# salomon f22 or malamutes



## killclimbz (Aug 10, 2007)

The Malamute has quite a fan base in the freeride community.


----------



## PowSurfer (Nov 10, 2009)

I'm on my 2nd pair of Malamutes and love them. The first pair lasted 6 seasons, highly recommend them for big mtn freeride!


----------



## garavac (Dec 1, 2008)

got malamutes for 2 seasons...look and feel as brand new...and that is not a bad thing


----------



## Qball (Jun 22, 2010)

I'd say malamutes or if you want something with a little bit more flex, pledges. Just bought a pair of pledges and they are the most comfortable boots I have ever worn, period.


----------



## linvillegorge (Jul 6, 2009)

They're both great boots. I'm a tried and true F22 wearer. They're the only boots I've found that even come close to fitting me and I still have to use J bars.
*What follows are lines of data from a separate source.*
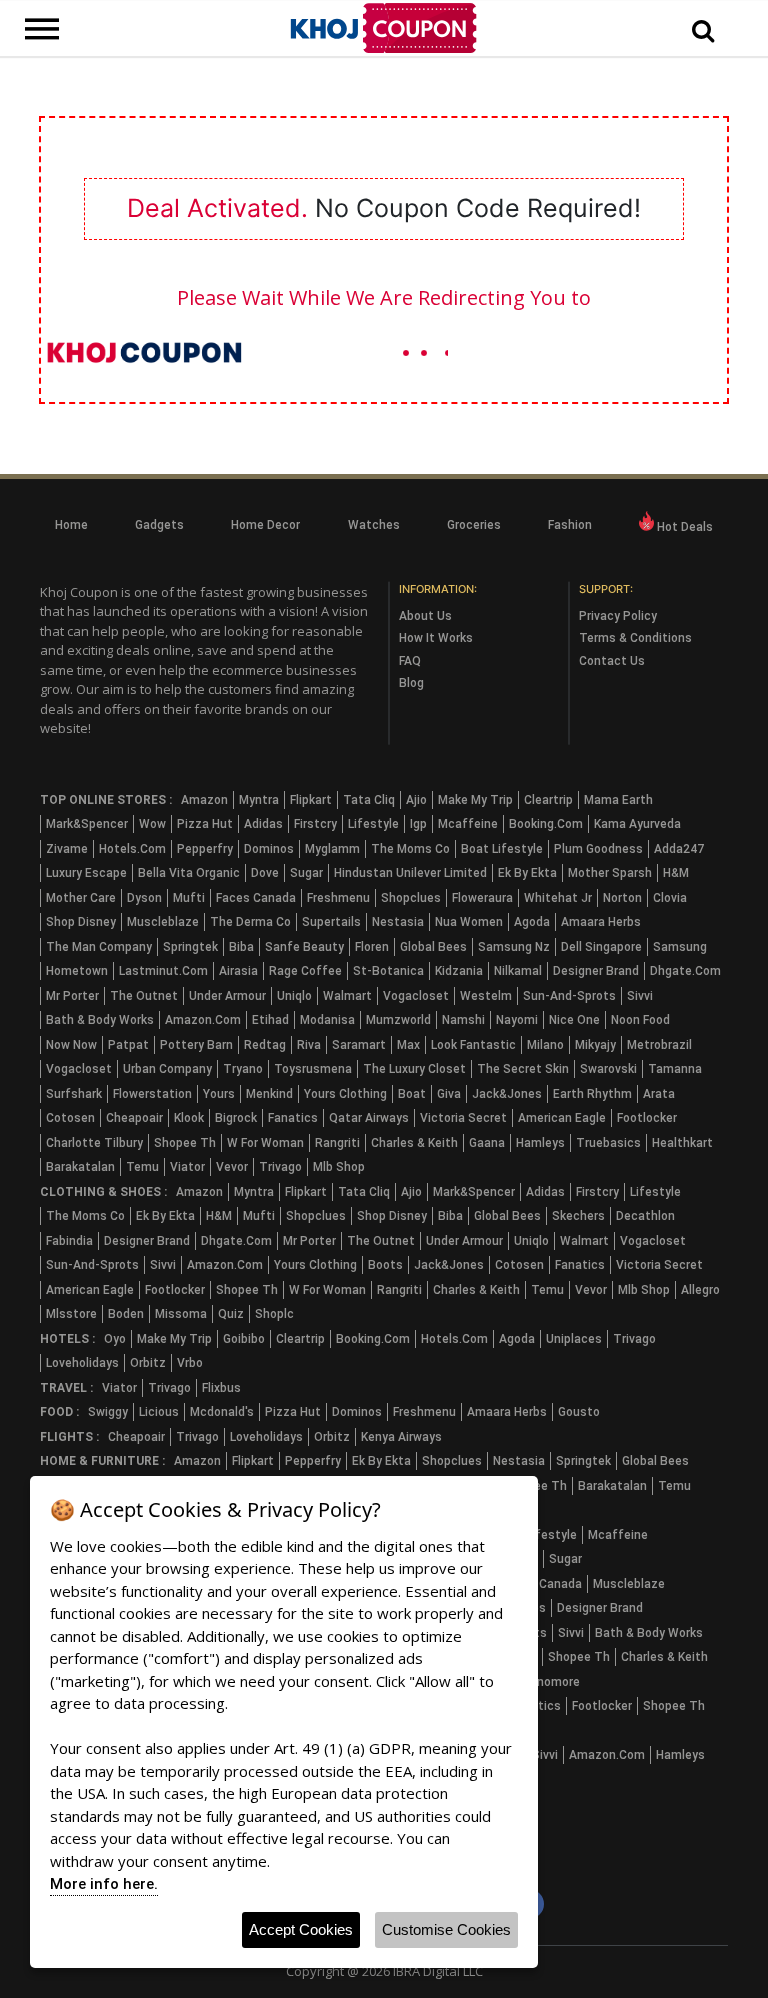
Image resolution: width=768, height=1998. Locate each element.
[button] (703, 32)
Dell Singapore (601, 947)
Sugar (306, 873)
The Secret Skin (523, 1069)
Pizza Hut (205, 824)
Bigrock (236, 1118)
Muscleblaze (163, 922)
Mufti (189, 898)
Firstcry (315, 824)
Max (408, 1045)
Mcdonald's (222, 1412)
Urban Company (167, 1069)
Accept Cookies (301, 1929)
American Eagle (562, 1118)
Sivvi (640, 996)
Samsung (680, 947)
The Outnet (144, 996)
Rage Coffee (305, 971)
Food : (59, 1412)
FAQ (410, 661)
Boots (385, 1265)
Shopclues (411, 898)
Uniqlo (294, 996)
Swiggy (108, 1412)
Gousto (579, 1412)
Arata (659, 1094)
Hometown (77, 971)
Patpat (128, 1045)
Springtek (190, 947)
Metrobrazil (659, 1045)
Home (71, 525)
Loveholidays (82, 1363)
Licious (159, 1412)
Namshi (463, 1020)
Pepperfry (205, 849)
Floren (372, 947)
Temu (142, 1167)
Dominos (269, 849)
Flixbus (221, 1388)
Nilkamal (518, 971)
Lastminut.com (163, 971)
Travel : (66, 1388)
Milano (545, 1045)
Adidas (263, 824)
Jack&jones (507, 1094)
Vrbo (190, 1363)
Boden (126, 1314)
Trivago (280, 1167)
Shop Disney (81, 922)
Narrow heels suck! I have one pair that have about 100 days on them and they're still in great shape. I have another pair that's still sitting in the box new. I plan on using my old pair as my freestyle boots and my new pair as my freeride boots for the coming season.

Just go with the ones that fit you best.


----------



## DC5R (Feb 21, 2008)

I'd go Malamutes if you're planning on flat out freeriding.


----------